◆ Data for the task:
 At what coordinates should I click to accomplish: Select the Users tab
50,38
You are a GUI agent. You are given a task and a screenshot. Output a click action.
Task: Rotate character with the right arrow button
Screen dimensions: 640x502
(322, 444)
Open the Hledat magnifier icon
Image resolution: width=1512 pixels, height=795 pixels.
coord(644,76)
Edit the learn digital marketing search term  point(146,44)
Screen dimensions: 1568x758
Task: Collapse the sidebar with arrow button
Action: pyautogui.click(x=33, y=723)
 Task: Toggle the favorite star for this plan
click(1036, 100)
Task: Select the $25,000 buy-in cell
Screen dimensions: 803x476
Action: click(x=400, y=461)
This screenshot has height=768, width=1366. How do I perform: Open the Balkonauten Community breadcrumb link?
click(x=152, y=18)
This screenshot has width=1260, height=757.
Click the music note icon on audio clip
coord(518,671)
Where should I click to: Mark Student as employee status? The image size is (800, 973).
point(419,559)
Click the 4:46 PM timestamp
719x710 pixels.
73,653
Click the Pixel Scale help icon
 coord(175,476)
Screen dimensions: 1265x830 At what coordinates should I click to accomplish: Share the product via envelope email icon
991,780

◆ Instructions for the task:
Set the data above down again in full, exactly as it reads.

◆ Answer space:
 At what coordinates should I click to accomplish: Select the Users tab
50,38
You are a GUI agent. You are given a task and a screenshot. Output a click action.
Task: Rotate character with the right arrow button
Screen dimensions: 640x502
(322, 444)
Open the Hledat magnifier icon
Image resolution: width=1512 pixels, height=795 pixels.
coord(644,76)
Edit the learn digital marketing search term  point(146,44)
Screen dimensions: 1568x758
Task: Collapse the sidebar with arrow button
Action: pyautogui.click(x=33, y=723)
 Task: Toggle the favorite star for this plan
click(1036, 100)
Task: Select the $25,000 buy-in cell
Screen dimensions: 803x476
Action: click(x=400, y=461)
This screenshot has height=768, width=1366. How do I perform: Open the Balkonauten Community breadcrumb link?
click(x=152, y=18)
This screenshot has width=1260, height=757.
Click the music note icon on audio clip
coord(518,671)
Where should I click to: Mark Student as employee status? The image size is (800, 973).
point(419,559)
Click the 4:46 PM timestamp
719x710 pixels.
73,653
Click the Pixel Scale help icon
 coord(175,476)
Screen dimensions: 1265x830 At what coordinates should I click to accomplish: Share the product via envelope email icon
991,780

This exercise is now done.